Text and element pointing records
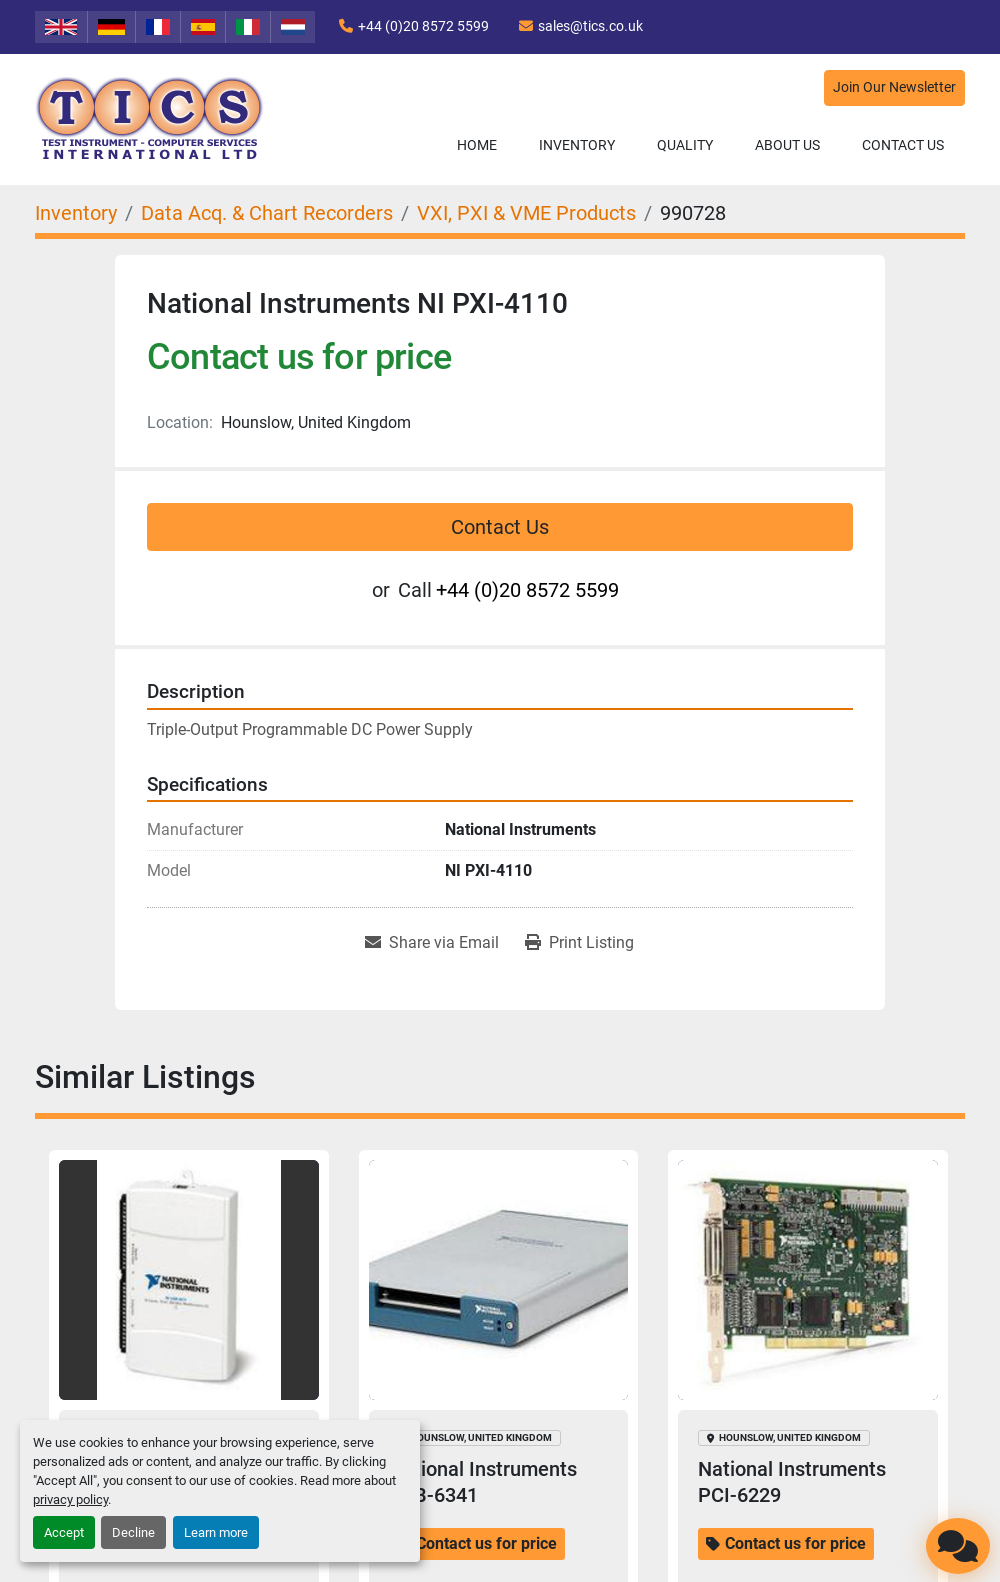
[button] (577, 145)
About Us (787, 145)
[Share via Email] (432, 943)
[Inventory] (76, 213)
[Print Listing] (579, 943)
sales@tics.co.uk (590, 26)
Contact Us (903, 145)
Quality (685, 145)
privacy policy (70, 1499)
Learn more (216, 1532)
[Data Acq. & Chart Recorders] (267, 213)
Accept (64, 1532)
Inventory (577, 145)
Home (477, 145)
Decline (133, 1532)
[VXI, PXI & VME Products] (526, 213)
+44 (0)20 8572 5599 (423, 26)
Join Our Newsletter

● TO BE DONE
Rewrite every line of the records above, shifting each coordinate in the answers by adding 118 to both numbers. Leave the pictures out of your answer.

● RESPONSE FOR THIS EXERCISE
[button] (695, 263)
About Us (905, 263)
[Share via Email] (550, 1061)
[Inventory] (194, 331)
[Print Listing] (697, 1061)
sales@tics.co.uk (708, 144)
Contact Us (1021, 263)
Quality (803, 263)
privacy policy (188, 1617)
Learn more (334, 1650)
[Data Acq. & Chart Recorders] (385, 331)
Accept (182, 1650)
Inventory (695, 263)
Home (595, 263)
Decline (251, 1650)
[VXI, PXI & VME Products] (644, 331)
+44 (0)20 8572 5599 (541, 144)
Join Our Newsletter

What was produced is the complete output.